Running

Nombreux sont ceux qui jurent qu’ils vont se mettre à courir au passage de l’an neuf. Si beaucoup ne tiennent pas parole, cette promesse fait partie d’un processus essentiel


Le mois de janvier est celui des bonnes résolutions. Se mettre à faire du sport et, en particulier, à courir est l’une des promesses que l’on entend le plus souvent au moment du passage à l’an neuf. Certains s’y tiennent et viennent garnir les rangs toujours plus fournis des amateurs de course à pied. D’autres s’y essayent quelques semaines avant d’abandonner, sans oublier ceux pour qui ce n’était là que des paroles en l’air.

Au final, la majeure partie de ces bonnes résolutions sera donc sans suite sur le long terme. Faut-il pour autant les accueillir avec un sourire moqueur ? Non. Au contraire, elles font même partie d’un processus indispensable à l’équilibre de chaque personne. Se fixer un objectif à court, moyen ou long terme est en effet la première chose à faire, en course à pied comme dans la vie de tous les jours, pour avancer.
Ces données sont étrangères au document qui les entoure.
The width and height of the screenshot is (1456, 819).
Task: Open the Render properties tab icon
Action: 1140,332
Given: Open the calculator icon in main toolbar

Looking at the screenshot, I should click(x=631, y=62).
Cet objectif doit pouvoir répondre à la question "pourquoi je veux faire ça ?", en l’occurrence me mettre à courir, dans le cas qui nous occupe.
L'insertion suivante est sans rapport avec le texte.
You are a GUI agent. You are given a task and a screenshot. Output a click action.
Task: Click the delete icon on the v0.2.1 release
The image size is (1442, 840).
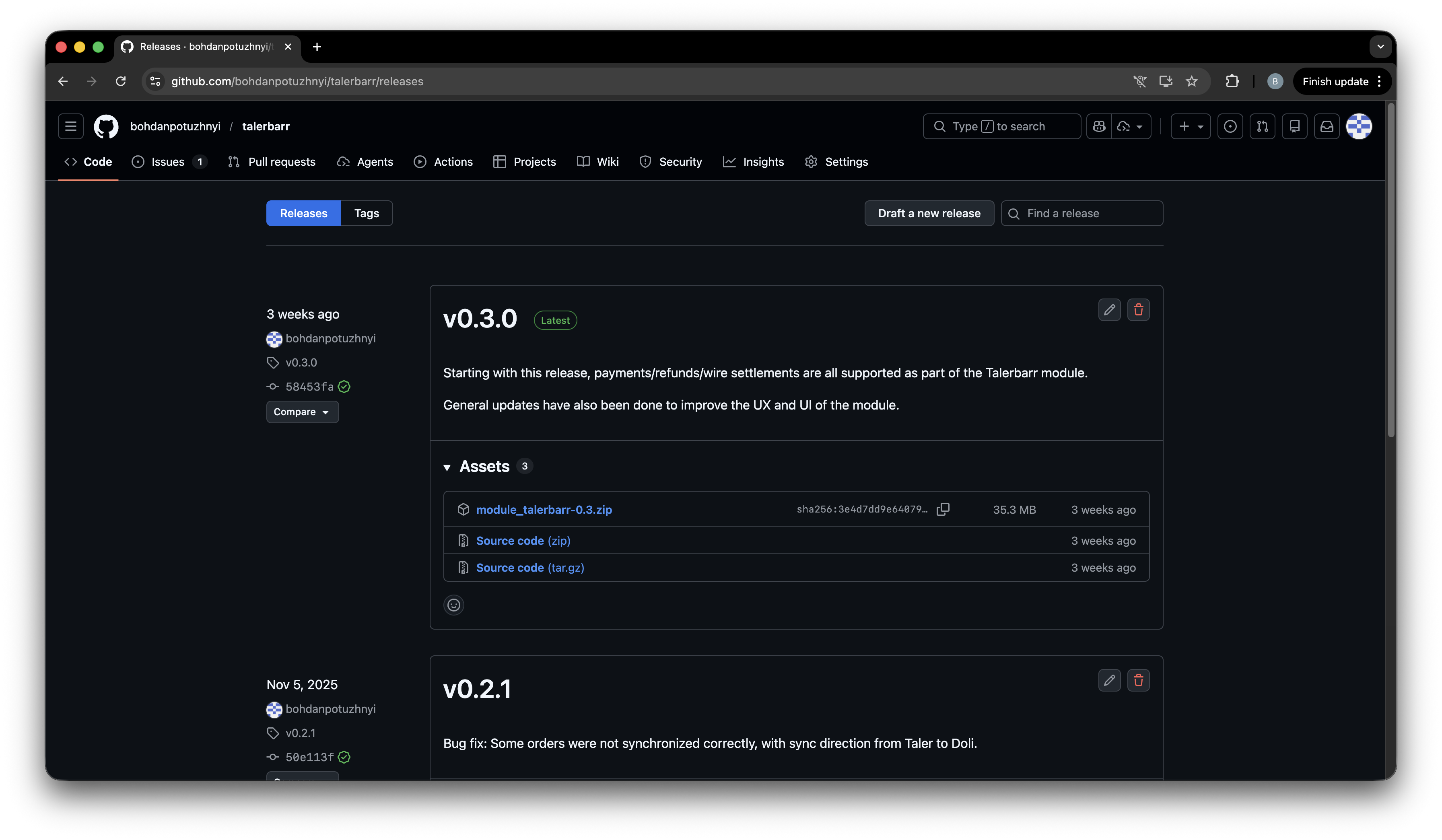(x=1138, y=680)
Ne pas vouloir faire comme les autres

Attention, la réponse à cette question doit absolument être personnelle. Affirmer vouloir se mettre à la course à pied parce que ses camarades du nouvel an ont clamé la même chose sous l’effet d’une soirée un peu trop arrosée a donc très peu de chances d’avoir une suite concrète, du moins sur le long terme. Il faut croire en ses résolutions, peu importe la réponse à ce "pourquoi", qui peut d’ailleurs prendre de multiples formes. Comme l’envie de performer, de veiller à sa santé, de vouloir perdre quelques kilos, de découvrir d’autres régions ou encore de s’échapper du stress du quotidien.

"Il est en effet très important pour chaque personne d’avoir à tout moment de sa vie un objectif en vue, que ce soit dans le cadre de son travail, de sa pratique sportive ou autre situation", nous confiait à ce sujet le psychologue du sport Jef Brouwers, conseillé notamment de la famille Borlée. Et la nouvelle année, symbole par excellence d’un nouveau départ, est l’occasion idéale pour beaucoup de tourner la page sur un objectif accompli ou non et de s’en fixer un nouveau. "Sans objectif, la vie devient un non-sens et on se retrouve perpétuellement dans le doute. Il en va de même pour la course à pied qui n’a aucun intérêt aux yeux de celui qui n’y a pas d’objectif. Au-delà de ça, définir un objectif est indispensable afin de pouvoir réaliser quelque chose, se surpasser. Cela permet de regarder vers l’avant et amène le succès, et donc la joie car l’être humain se nourrit de succès. Et, in fine, cela permet de définir d’autres ambitions par la suite, parfois plus ambitieuses ou orientées vers la performance."

Étape après étape

Il n’est en effet pas rare de croiser un coureur qui, après avoir chaussé ses baskets pour la première fois peu après le réveillon, est devenu accro. Cela peut, par exemple, être le cas d’une personne flattée de constater qu’elle a perdu quelques kilos après plusieurs semaines de pratique alors qu’elle avait pour objectif de maigrir. Cela lui donnera très certainement l’envie de continuer et de se fixer de nouveaux objectifs.

Pour mener à bien ses résolutions, il faut cependant faire attention à ne pas se fixer des objectifs trop ambitieux, voire irréalistes. C’est le meilleur moyen de ne pas pouvoir les tenir. La règle est de définir un but qui correspond à ses possibilités ou à son potentiel du moment. "Rien ne sert en effet de vouloir aller trop vite et de se retrouver face à un constat d’échec, qui a l’effet inverse du succès sur l’être humain. On ne fait pas du sport pour être effrayé par ce qui nous attend. Il faut donc viser juste, ni trop haut ni trop bas avant, par la suite, de se montrer plus ambitieux", ponctue, à ce sujet, Jef Brouwers.